6 weeks 4 days
Expedition 328: Cascadia ACORK
Dates: 5 September 2010 - 19 September 2010
Co-Chief Scientist: Earl Davis
Staff Scientist: Mitch Malone
Staff Educator: Jennifer Collins (School of Rock principal)
The scientific purpose of Expedition 328 is to install a new subseafloor observatory (ACORK) at Site 889 that will monitor pressure at different depths in the ocean floor over time. The information recorded will be used to study a broad range of objectives and help us better understand gas hydrate formation in a region where sediments are being deposited at a convergent plate boundary.
At a later date, submersibles will be used to deploy additional instruments such as sensors that record seafloor and formation pressure and downhole instruments that measure temperature, tilt, and seismic ground motion. These will be connected to a fiber-optic cable for power and real-time communications from land.
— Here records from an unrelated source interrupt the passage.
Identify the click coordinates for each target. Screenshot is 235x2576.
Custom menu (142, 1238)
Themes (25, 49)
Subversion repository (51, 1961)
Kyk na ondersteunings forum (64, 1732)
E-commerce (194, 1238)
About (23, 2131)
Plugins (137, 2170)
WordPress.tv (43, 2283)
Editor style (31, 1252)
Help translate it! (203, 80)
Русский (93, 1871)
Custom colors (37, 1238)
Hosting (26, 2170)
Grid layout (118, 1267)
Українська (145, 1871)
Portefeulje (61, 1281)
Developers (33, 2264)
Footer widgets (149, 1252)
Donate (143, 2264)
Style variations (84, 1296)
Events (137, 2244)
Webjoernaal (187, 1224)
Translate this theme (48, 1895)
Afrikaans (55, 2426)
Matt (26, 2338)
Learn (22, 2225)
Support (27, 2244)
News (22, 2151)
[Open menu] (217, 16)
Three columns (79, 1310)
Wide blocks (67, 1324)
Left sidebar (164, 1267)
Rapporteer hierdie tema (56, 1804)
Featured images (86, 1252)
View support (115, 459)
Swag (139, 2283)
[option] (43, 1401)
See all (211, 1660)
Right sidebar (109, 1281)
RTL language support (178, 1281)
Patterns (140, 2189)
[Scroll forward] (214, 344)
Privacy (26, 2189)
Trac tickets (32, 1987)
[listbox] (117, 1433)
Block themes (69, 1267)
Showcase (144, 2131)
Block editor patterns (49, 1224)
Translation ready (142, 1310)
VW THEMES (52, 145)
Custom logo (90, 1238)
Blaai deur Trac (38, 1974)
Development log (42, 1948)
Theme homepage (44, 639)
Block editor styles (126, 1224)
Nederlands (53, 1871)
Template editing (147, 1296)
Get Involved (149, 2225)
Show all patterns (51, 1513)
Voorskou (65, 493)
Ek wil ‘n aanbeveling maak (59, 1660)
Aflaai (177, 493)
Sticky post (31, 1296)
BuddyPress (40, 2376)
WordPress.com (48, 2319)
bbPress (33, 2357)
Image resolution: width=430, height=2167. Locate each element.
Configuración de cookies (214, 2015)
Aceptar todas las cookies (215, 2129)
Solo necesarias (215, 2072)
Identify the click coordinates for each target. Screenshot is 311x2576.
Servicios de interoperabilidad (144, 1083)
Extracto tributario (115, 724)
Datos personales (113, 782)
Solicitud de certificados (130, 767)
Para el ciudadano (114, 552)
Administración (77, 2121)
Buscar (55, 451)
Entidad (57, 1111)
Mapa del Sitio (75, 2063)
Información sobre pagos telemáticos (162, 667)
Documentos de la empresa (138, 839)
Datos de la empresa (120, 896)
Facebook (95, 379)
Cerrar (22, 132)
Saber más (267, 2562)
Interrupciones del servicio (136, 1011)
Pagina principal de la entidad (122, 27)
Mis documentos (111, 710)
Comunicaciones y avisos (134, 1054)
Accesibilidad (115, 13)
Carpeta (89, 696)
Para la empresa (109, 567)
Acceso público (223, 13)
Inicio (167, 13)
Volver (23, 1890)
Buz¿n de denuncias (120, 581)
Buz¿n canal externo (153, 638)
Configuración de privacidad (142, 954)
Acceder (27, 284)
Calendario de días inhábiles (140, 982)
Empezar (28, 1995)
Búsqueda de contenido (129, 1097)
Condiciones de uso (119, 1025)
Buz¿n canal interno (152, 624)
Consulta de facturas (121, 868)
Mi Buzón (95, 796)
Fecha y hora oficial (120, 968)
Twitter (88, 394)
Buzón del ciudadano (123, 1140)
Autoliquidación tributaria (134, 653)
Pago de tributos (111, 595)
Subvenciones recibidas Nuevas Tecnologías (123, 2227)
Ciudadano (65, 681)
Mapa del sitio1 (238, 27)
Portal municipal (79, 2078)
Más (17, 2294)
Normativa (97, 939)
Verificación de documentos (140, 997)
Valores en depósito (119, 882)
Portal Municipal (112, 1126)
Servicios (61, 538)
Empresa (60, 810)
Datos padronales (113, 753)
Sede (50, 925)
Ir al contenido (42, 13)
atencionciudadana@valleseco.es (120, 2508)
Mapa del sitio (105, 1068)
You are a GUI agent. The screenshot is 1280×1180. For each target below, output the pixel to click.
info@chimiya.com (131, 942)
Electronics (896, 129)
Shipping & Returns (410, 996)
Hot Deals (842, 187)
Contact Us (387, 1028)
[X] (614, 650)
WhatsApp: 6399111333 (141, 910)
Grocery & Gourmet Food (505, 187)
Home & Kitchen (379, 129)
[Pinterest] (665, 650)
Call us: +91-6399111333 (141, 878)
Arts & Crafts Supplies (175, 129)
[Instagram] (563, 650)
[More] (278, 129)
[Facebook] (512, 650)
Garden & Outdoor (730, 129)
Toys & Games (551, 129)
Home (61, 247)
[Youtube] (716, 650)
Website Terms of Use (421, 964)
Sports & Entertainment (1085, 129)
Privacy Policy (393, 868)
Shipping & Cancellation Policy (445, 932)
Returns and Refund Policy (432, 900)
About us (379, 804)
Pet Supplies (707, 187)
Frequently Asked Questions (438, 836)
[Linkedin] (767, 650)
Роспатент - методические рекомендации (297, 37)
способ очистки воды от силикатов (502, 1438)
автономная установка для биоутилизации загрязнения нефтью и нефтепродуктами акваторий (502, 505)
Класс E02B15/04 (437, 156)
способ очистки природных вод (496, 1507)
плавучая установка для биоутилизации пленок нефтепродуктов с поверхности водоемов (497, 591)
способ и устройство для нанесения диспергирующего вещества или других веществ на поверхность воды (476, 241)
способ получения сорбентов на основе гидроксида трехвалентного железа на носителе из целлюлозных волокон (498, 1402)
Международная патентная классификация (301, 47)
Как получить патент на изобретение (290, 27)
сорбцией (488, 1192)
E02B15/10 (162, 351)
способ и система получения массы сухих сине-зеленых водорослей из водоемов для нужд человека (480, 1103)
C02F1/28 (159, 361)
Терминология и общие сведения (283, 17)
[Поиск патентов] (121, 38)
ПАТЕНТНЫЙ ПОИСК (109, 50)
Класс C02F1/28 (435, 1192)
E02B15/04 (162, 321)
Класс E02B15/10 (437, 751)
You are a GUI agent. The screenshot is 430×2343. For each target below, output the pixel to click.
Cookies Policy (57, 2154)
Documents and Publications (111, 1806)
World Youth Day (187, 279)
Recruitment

Expedition 328 is also host to the School of Rock 2010, Deep Earth Academy's signature professional development program for educators. During School of Rock, participants will spend 12-hour days working along-side a dynamite team of instructors and crew who will guide them in their own exploration of cores, CORKS, and logging data from the Cascadia region and beyond. Using the high-tech laboratories on board, and their own observational and problem-solving skills, they will be challenged to integrate diverse sets of data from deep in the ocean floor to recreate the geology and history of the Earth. Much of their experience will also involve developing programs and products that focus on their experience, the JOIDES Resolution, and scientific ocean drilling.